Paparan mereka mengenai urgensi mendirikan khilafah, pada hemat saya, tidak 
cukup meyakinkan bahkan gampang dipatahkan justru dengan argumen-argumen yang 
sederhana. Saya katakan bahwa khilafah islamiyah bukan hanya sekedar tidak 
realistis, melainkan sangat absurd untuk diselenggarakan. Pertama, amat tidak 
mudah mencari rumusan khilafah yang disepakati oleh seluruh umat Islam yang 
menyebar di sejumlah kawasan dunia. Konsep khilafah yang diusung oleh 
teman-teman HTI adalah hanya salah satu rumusan dari Taqiyuddin al-Nabhani, 
yang belum tentu diamini oleh para ulama yang lain. Dalam konteks Indonesia, 
agak sulit dibayangkan bagaimana umat Islam bisa satu kata untuk menerima satu 
konsep mengenai khilafah. Eksperimentasi khilafah model siapa? Abu bakar, Umar, 
Utsman, Ali, atau yang lainnya? Cukup pelik memang menghadirkan konsep khilafah 
dalam konteks sekarang, sehingga jauh hari NU dan Muhammadiyah telah bersuara 
bahwa Indonesia dengan Pancasilanya adalah bentuk negara bangsa yang final. 
Khilafah tidak pernah dipertimbangkan oleh kedua ormas Islam terbesar itu. 

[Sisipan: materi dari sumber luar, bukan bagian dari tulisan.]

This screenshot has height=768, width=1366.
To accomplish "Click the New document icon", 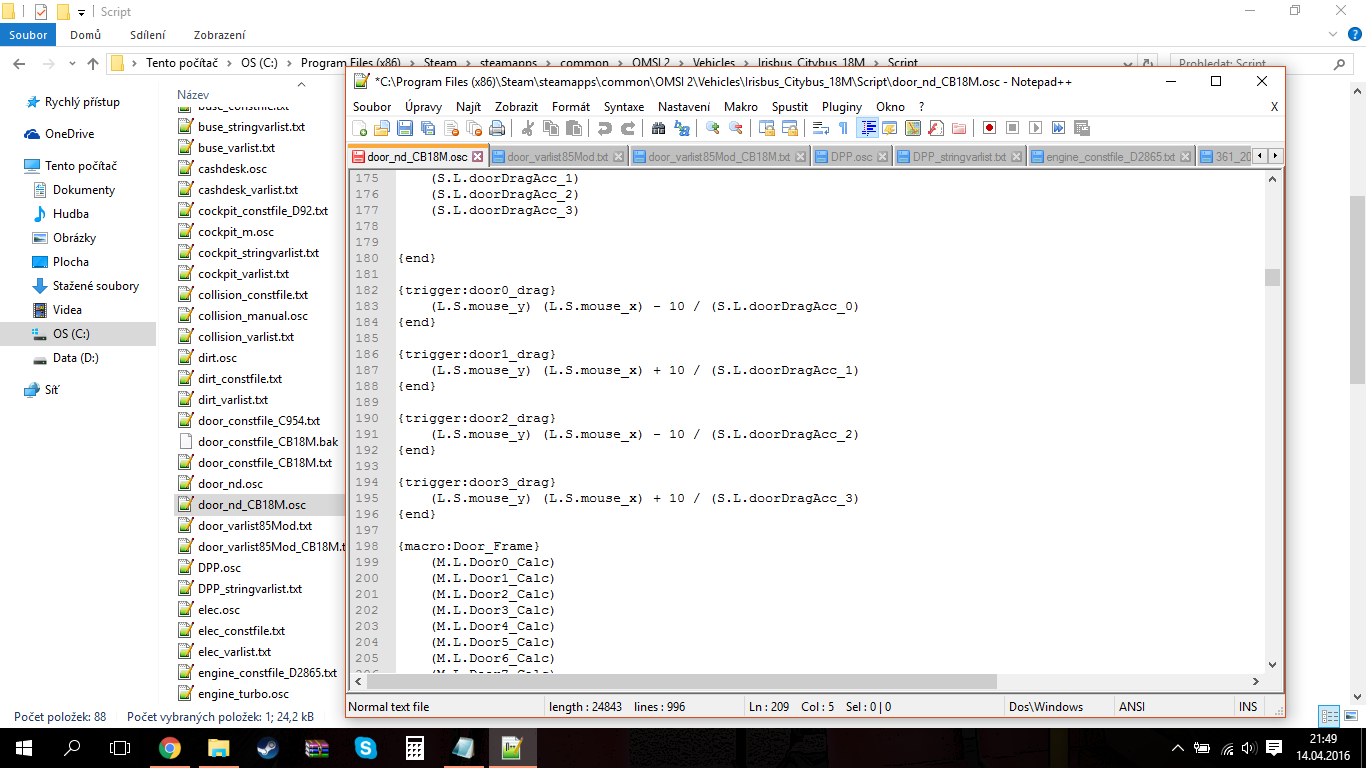I will coord(360,128).
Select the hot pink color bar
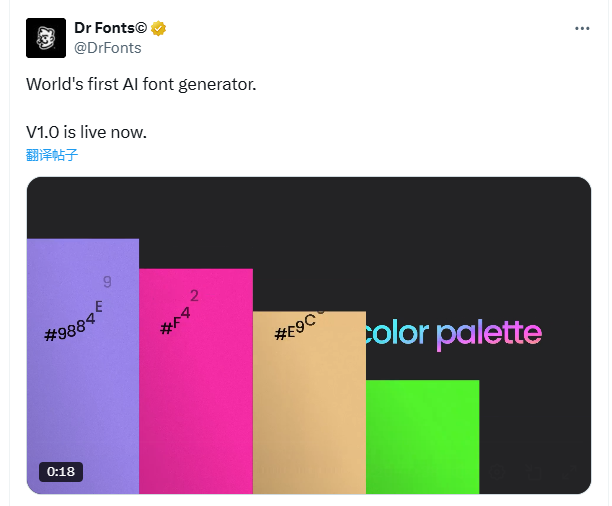612x506 pixels. 195,410
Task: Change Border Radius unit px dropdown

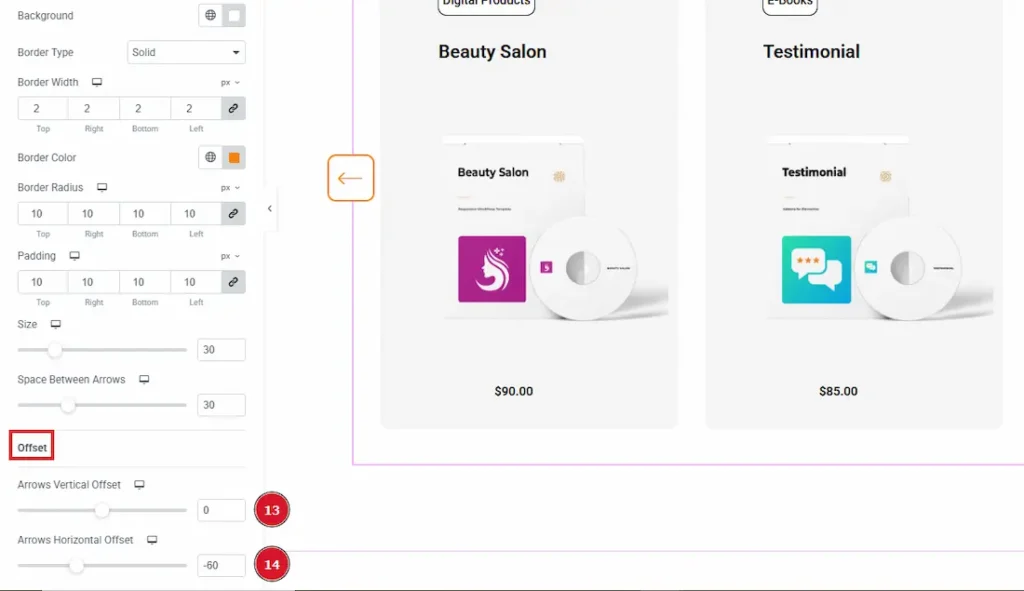Action: 231,187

Kedua, jika khilafah merupakan lanskap atau wadah untuk memformalisasikan 
syariat Islam, maka pertanyaan sederhananya adalah syariat Islam yang mana? 
Syariat dalam tafsir siapa? Sebagaimana dikatakan Ibn 'Aqil, bukankah syariat 
itu amat beragam, sekalipun agama tetap satu? Al-din wahid wa al-syari'atu 
mukhtalifah. Memformalisasikan satu bentuk syariat tentu akan menghancurkan 
syariat Islam yang lain. Alasan ini kiranya yang menyadarkan seorang tokoh 
sekelas Imam Malik ketika menolak tawaran khalifah saat itu untuk menjadikan 
al-Muwaththa`, salah satu karyanya, menjadi konstitusi negara (daulah). 

Ketiga, khilafah tidak memiliki kisah sukses yang memadai. Sejarah telah banyak 
menunjukkan perihal kegagalan demi kegagalan penyelenggaraan khilafah. Betapa 
dari empat khulafa` rasyidun, tiga di antaranya (Umar ibn Khattab, Utsman ibn 
Affan, Ali ibn Abi Thalib) mati terbunuh justru ketika konsep khilafah itu 
diterapkan. Peperangan onta (waq'ah al-jamal) yang melibatkan Ali ibn Abi 
Thalib (menantu sekaligus sepupu Nabi) dan Siti Aisyah (istri Muhammad SAW) 
telah menelan korban nyawa yang tidak sedikit. Inkuisisi (mihnah) dengan 
menghukum para intelektual muslim brilian juga terjadi dalam dunia khilafah. 
Ini adalah bukti kuat bahwa khilafah bukanlah konsep yang ideal. Ia telah gagal 
justru pada saat uji cobanya yang pertama. 

Dengan hujah-hujah ini, maka di akhir sesi saya katakan agar teman-teman HTI 
belajar realistis untuk menerima Indonesia sebagai konsep negara bangsa yang 
final. Berjuanglah melalui lembaga negara ini, dan tidak usah bermimpi untuk 
menghadirkan khilafah yang terbukti telah gagal. Khilafah bukan rukun iman yang 
harus dipercaya dan bukan pula rukun Islam yang mesti dilaksanakan. Tidaklah 
kafir, seorang muslim yang tidak mempercayai dan tidak melaksanakan khilafah. 
Maka, jangan pernah ragu untuk meninggalkannya. [Abd Moqsith Ghazali]

^ Kembali ke atas 
Referensi: http://islamlib.com/id/index.php?page=article&id=795


[Non-text portions of this message have been removed]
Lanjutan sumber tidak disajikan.